The Sunnyvale, California-based company said on Wednesday it was offering Yahoo users thousands of recipes, advice from regional celebrity chefs, video cooking guides and easy-to-use Web tools to help cooks answer the daily question: What's for dinner?
The Web media giant is looking to create a new lifestyle business in a category that, while well established in Internet terms, is largely fragmented among food industry players and niche recipe sites, with few big independent media players.
Yahoo Food (http://food.yahoo.com) will be served up to the US market initially.
Early in 2007, it aims to move into other English-speaking countries like Australia, Britain and Canada, then expand into other global markets, officials said.

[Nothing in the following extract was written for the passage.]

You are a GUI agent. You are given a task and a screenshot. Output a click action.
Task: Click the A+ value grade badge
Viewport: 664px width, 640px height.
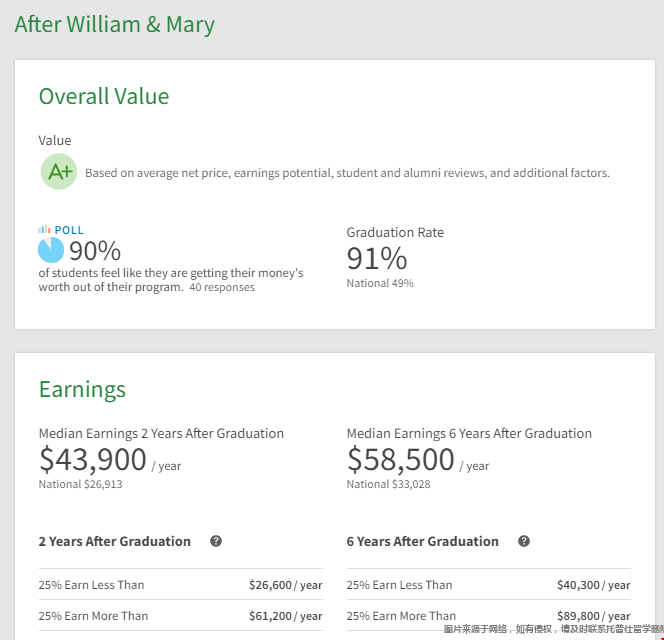pyautogui.click(x=59, y=172)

Among Web users, the US food reference category is dominated by cable television's Food Network, suppliers such as Kraft Foods, BettyCrocker.com and Williams-Sonoma and specialist cook sites including Cooks.com and Epicurious, according to US data from audience measurement firm Hitwise Inc.
Other than the Food Network, independent media companies are not big players online. AOL Food is active but has a tiny market share, according to Hitwise.
Gadget review company Cnet Networks Inc. recently relaunched Chow.com.
“This is very much of an extension of Yahoo's media business.” general manager of Yahoo Lifestyles, Deanna Brown said in an interview.
“It's a very compelling experience for Yahoo advertisers,” she added.
Yahoo offers a searchable recipe database, personalized features that remind Yahoo users of their prior searches for recipes or articles on the site, and a potentially vast social network of people united by common interests around food.
Search underpins the workings of the site. The technology indexes thousands of recipes via a partnership with allrecipes.com. Users can search by ingredient, cuisine, foods for special.